The main methods to compute partition functions. To see the details of how the partition function is computed with tensor network methods, we refer to the quimb documentation. But the important message is that they can compute the partition function relatively efficiently for system sizes up to 70 qubits as long as the underlying graph is sufficiently sparse.

For the Markov chain method, a more detailed explanation may be found in the corresponding page in the auxilliary modules, see Markov chain methods. Their main advantage is that they can compute partition functions for significantly larger system sizes, up to thousands of qubits. However, they generally obtain loser estimates and for smaller sizes the tensor networks are faster.

class partfunc_estimators.external_field(b)

This class creates a callable for the external field that is required for the quimb tensor network contraction algorithm for Ising models.
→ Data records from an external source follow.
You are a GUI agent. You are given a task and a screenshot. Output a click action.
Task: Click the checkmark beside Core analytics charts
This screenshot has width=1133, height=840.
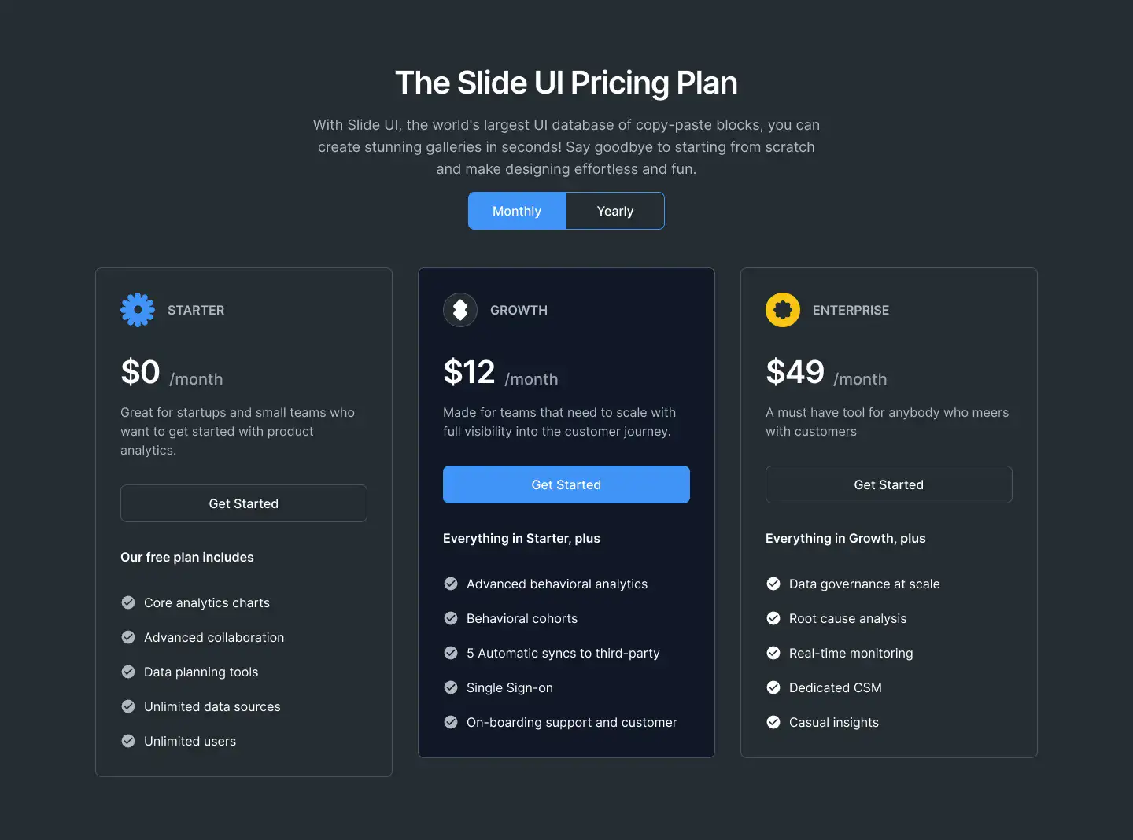[128, 602]
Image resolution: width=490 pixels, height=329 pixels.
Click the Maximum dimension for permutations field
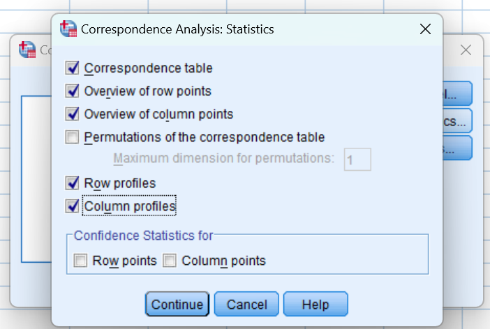pos(357,160)
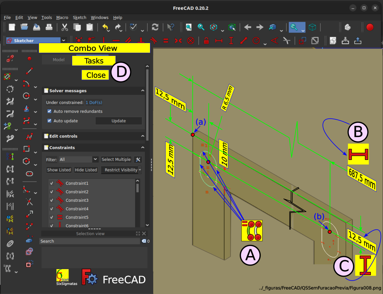
Task: Click the Undo arrow icon
Action: 106,27
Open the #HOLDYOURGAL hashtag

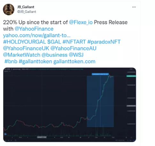[x=24, y=42]
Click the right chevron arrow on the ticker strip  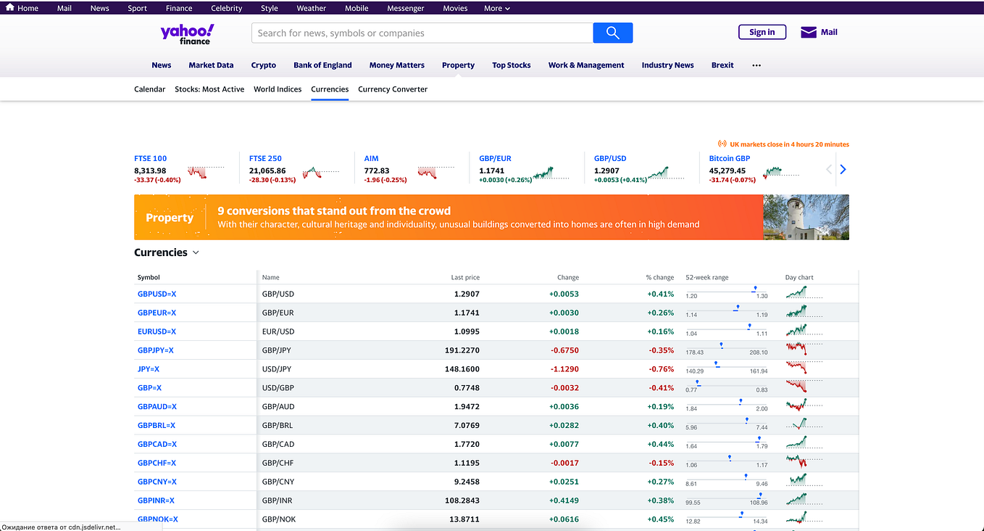pos(842,169)

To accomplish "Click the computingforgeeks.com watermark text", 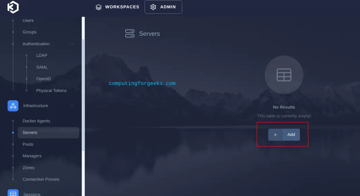I will click(x=142, y=83).
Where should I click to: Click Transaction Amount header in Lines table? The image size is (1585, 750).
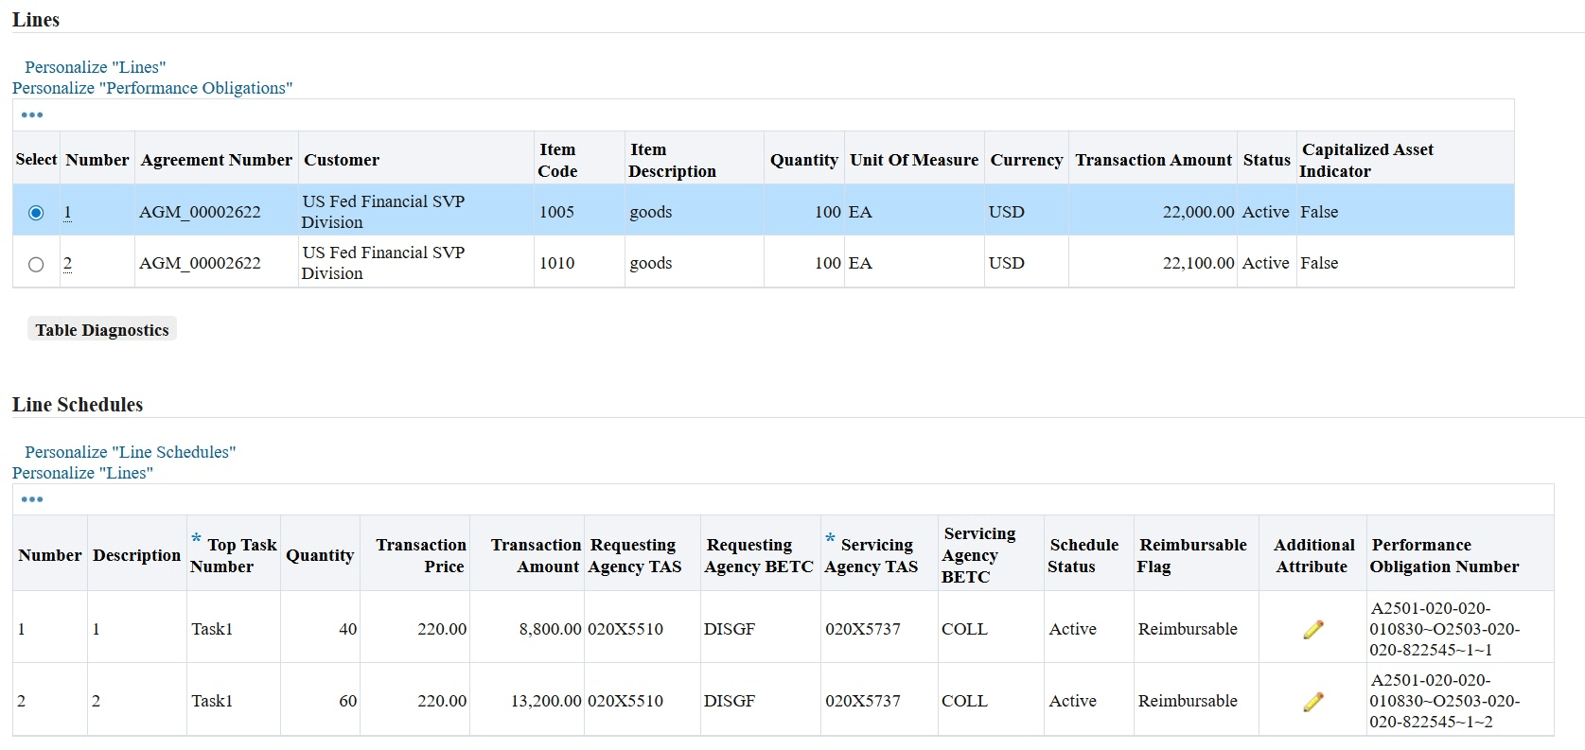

partfunc_estimators.partition_function_estimator_Ising(beta0, beta1, A, method, b=0, step_size=0.05, samples=1000)

Returns the value of the log partition function of the Ising model defined by the matrix A and with external field b for all inverse temperatures in the interval [beta0,beta1]. The partition function is evaluated at every step-size. The method can either be Tensor networks or Monte Carlo. For Monte Carlo methods, the annealing schedule and the number of samples will be set automatically. Note that for Monte Carlo methods it could be the case that the estimate is not reliable for high values of beta1. Tensor network methods, on the other hand, cannot handle very large instances.

Returns

a list of inverse temperatures and the corresponding log partition functions.

Return type

[betas,partitions] ([list of floats, list of floats])

Parameters
  • beta0 (float) – initial inverse temperature.

  • beta1 (float) – final inverse temperature.

  • A (scipy sparse matrix) – the (weighted) adjacency matrix of the Ising model whose energy we wish to minimize.

  • b (vector) – the external fields.

  • method (str) – either ‘TN’ or ‘MC’. Determines which method will be used to compute the partition function. TN is tensor network, MC is Monte Carlo.

  • step_size (float) – interval at which we evaluate the partition function.

  • samples (int) – only applies to the MC method. How many samples we take at each value of beta to estimate the partition function.

class partfunc_estimators.weights_graph(G)

This class creates a callable for the weight of an edge from the adjacency matrix. This is required for the quimb tensor network contraction algorithm for Ising models.